Here are the key events so far on Wednesday, May 25.
Get the latest updates here.
Fighting
- At least 22,000 residents were killed during three months of war in Mariupol, according to Petro Andriushchenko – a mayoral adviser.
- Ukrainian authorities said 200 bodies have been found in the rubble of an apartment building in Mariupol.
- Russian forces launched four cruise missiles at Zaporizhzhia early Wednesday morning, with one shot down by Ukraine’s air defences, the region’s military administration reported.
- Russian forces fired three missiles at the central city of Kryvyi Rih, causing”serious damage”, the governor of the Dnipropetrovsk regional military administration said.
- At least 14 civilians were killed and 15 others injured in Russian attacks in the eastern regions of Luhansk and Donetsk, Ukraine said.
- The situation is getting “worse with every hour” in Luhansk as Russia continues its attacks, with six people killed in shelling in Severodonetsk on Tuesday, the Luhansk regional governor said.
- Ukraine’s army said Russian forces are regularly shelling areas in the now-occupied Kherson region while Russia is blaming Ukraine for the raids.
- Russian forces are likely attempting to make smaller encirclements and have abandoned plans to secure a single large encirclement of Ukrainian forces in eastern Ukraine, the Institute for the Study of War said.
- The Ukrainian military said Russia fired at Ukrainian border guards in the northeastern Sumy region in the latest of a series of alleged cross-border attacks over the past few weeks.
Diplomacy
- Turkish officials will meet with Swedish and Finnish delegations in Ankara on Wednesday to discuss Stockholm and Helsinki’s applications to become members of NATO, the Turkish foreign ministry confirmed.
- European Commission chief Ursula von der Leyen called for talks with Russia on Ukraine’s wheat exports as Russia continues blocking ports.

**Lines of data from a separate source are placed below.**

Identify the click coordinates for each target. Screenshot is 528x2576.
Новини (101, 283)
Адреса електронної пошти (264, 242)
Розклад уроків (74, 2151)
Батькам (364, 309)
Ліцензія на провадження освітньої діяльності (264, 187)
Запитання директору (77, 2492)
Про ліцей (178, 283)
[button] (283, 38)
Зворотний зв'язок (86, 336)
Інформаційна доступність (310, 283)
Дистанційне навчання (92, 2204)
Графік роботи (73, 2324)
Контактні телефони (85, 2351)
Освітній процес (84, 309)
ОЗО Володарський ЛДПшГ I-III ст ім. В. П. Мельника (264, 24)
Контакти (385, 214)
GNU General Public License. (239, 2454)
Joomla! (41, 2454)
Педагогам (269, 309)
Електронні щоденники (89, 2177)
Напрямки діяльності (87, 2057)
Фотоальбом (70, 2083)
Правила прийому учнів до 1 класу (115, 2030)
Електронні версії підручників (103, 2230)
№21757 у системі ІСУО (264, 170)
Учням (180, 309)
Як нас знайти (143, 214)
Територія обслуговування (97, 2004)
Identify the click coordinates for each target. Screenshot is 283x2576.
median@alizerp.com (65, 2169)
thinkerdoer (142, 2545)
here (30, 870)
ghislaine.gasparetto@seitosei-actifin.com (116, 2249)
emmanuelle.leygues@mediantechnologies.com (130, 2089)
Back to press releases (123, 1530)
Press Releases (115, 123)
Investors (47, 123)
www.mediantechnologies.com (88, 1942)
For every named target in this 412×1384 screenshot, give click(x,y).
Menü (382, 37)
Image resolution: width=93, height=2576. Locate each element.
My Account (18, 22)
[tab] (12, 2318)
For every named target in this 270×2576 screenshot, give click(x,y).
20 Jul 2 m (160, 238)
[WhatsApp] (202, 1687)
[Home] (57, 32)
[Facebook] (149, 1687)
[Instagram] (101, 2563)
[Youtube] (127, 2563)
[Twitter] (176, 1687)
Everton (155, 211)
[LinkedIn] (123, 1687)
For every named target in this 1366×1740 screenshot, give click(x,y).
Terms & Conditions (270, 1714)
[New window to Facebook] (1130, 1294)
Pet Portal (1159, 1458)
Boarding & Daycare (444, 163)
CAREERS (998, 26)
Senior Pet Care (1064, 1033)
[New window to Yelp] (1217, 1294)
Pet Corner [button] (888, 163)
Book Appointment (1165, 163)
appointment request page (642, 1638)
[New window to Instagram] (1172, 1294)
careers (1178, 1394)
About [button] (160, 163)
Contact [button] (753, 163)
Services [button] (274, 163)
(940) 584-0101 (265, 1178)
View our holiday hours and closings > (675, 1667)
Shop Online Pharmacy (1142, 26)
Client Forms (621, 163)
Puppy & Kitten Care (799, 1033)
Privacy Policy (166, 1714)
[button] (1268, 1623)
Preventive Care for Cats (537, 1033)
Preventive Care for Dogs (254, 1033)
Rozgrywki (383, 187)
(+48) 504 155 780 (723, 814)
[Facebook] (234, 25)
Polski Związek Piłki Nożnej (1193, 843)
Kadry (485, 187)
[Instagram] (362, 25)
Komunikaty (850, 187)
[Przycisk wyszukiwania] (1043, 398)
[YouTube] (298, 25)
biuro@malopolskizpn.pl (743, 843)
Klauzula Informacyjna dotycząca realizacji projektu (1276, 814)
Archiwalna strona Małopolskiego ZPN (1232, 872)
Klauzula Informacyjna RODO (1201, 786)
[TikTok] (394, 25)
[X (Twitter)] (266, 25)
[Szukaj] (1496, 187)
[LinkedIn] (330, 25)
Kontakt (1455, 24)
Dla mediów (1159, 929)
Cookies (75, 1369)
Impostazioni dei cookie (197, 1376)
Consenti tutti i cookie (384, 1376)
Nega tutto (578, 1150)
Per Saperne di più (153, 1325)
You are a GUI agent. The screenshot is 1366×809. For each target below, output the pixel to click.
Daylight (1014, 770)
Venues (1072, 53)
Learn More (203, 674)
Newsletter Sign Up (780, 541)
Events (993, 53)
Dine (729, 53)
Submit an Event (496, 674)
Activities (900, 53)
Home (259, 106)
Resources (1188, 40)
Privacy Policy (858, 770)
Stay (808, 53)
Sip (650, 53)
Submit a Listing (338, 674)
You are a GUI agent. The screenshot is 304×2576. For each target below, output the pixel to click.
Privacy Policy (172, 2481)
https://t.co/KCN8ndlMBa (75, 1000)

- The US criticised a joint military exercise between Russia and China, saying it demonstrated that Beijing is still committed to its partnership with Moscow despite the invasion of Ukraine.
- Hungary has imposed a state of emergency over Russia being “a constant threat to Hungary”, Prime Minister Victor Orban said
- The only way to prevent war in Ukraine from escalating is to “help Ukraine win”, Ukrainian presidential office head Andrii Yermak said at Davos.
- Ukraine’s first lady Olena Zelenska urged the world to keep speaking about the war in Ukraine, saying “do not get used to the fact that, somewhere in Europe, children are bombed”.
- Biden’s administration is travelling to India to discuss US sanctions on Russia and dissuade India from buying more Russian oil, the Treasury Department said.
Economy
- The UK’s defence ministry expressed concerns about the risk of price rises for staples due to the blockade of Ukraine’s Black Sea ports.
- Ukraine’s foreign minister Dmytro Kuleba said foreign companies still operating in Russia have “the last chance to save not only your reputation but your property”, noting that Russia’s new law allows the government to appoint new management of foreign companies.
- Ukraine’s “post-war reconstruction and recovery” to be key topics at the Ukraine Recovery Conference in Switzerland on July 4-5, Kuleba said – 40 states and 18 international organisations have been invited.
- US banks and individuals are barred from accepting bond payments from Russia’s government after 12:01am EST (04:01 GMT) on Wednesday, as a license that has so far allowed the cash to flow ended, the Treasury said.
- Hungary’s PM Orban released a letter saying “absence of a consensus would be counterproductive” in discussions of the EU’s embargo on Russian oil ahead of next week’s summit, suggesting Hungary is “unlikely” to drop its opposition.
Refugees
- A Ukrainian refugee camp in Mexico will soon close and the country is discouraging Ukrainians from travelling to Mexico in hopes of reaching the US, Mexican authorities said.
- Roma refugees from Ukraine face segregation in Moldova as authorities are deliberately housing most of them separately from others fleeing the war, in a manner that constitutes unequal and discriminatory treatment, Human Rights Watch found.